Andrea Davis is the editor at HomeAdvisor, which connects homeowners with home improvement professionals in their area for free. Connect with Andrea on Google+

Thursday, November 12, 2015

Your Home’s November Honey-Do List

Prep your home for the holidays and cooler weather with this list of home to dos that you’ll be especially thankful for.

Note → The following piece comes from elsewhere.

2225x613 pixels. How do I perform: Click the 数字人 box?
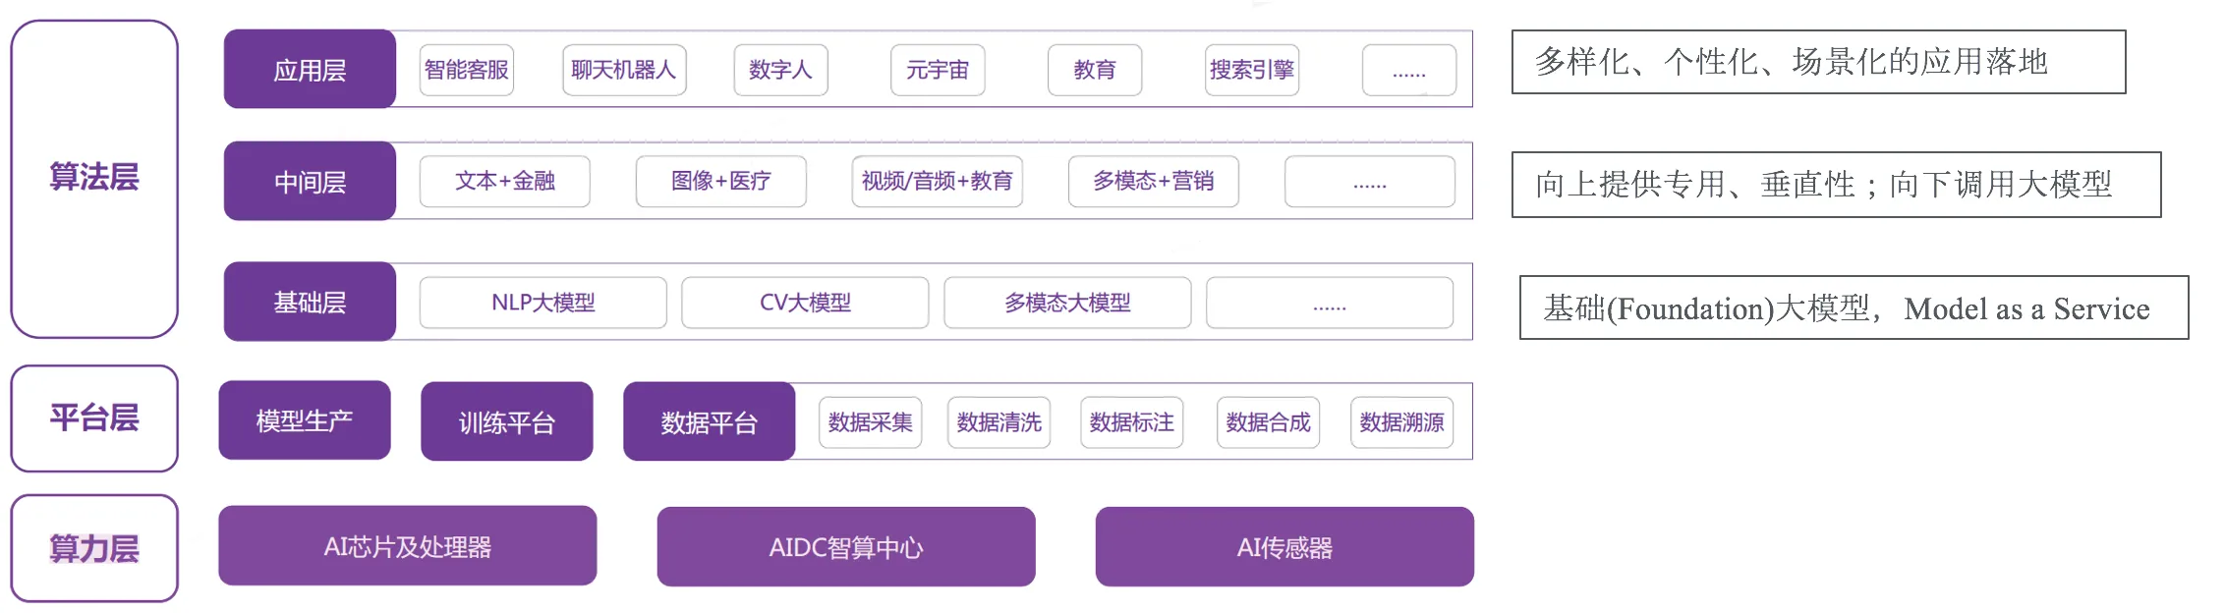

This month, we’re especially thankful for home. Home is where the family comes together, where we’re protected from the elements, and where love abounds. Your home’s November Honey-Do list will make sure your home is ready for the holidays, prepared for colder weather and loved inside and out.
1. Winterize your home – For most of the country, November is the time when we can no longer deny that the colder weather has settled in. Now is the time to winterize summer tools and appliances like air conditioner units, grills and lawn mowers. Bring garden hoses indoors and check your windows and doors for drafts.
2. Make a Turkey Game Plan – No coach would head to a big game without a game plan up his sleeve. Likewise, no chef should hit the kitchen without thinking through the menu and timeline first. Determine what menu items you can make ahead, decide what responsibilities you can delegate, and take an inventory of your pantry and china cabinet. Oh, and now’s the time to clean that oven, too.
3. Polish the Silver and Dust off the China – Thanksgiving is a special meal, which deserves the best of your entertaining arsenal. Because we don’t often use our special dishes year round, it’s smart to give them a good deep clean and polish before setting the table on Turkey Day.
4. Give your living room a refresh – With the holidays ahead, your living room is sure to get plenty of use. Give the space a refresh by changing out the window treatments for a new look.
5. Use some pest control – Rodents and other pests are opportunistic and seek warmer environments when the temperatures drop. Be sure that they don’t call your house their home by implementing these 5 surefire tricks to pest control.
6. Clear out the gutters – Avoid drainage problems and damage to your home’s foundation by clearing out the gutters before snow and ice wreaks havoc. Here is an easy how-to guide to cleaning rain gutters on your home.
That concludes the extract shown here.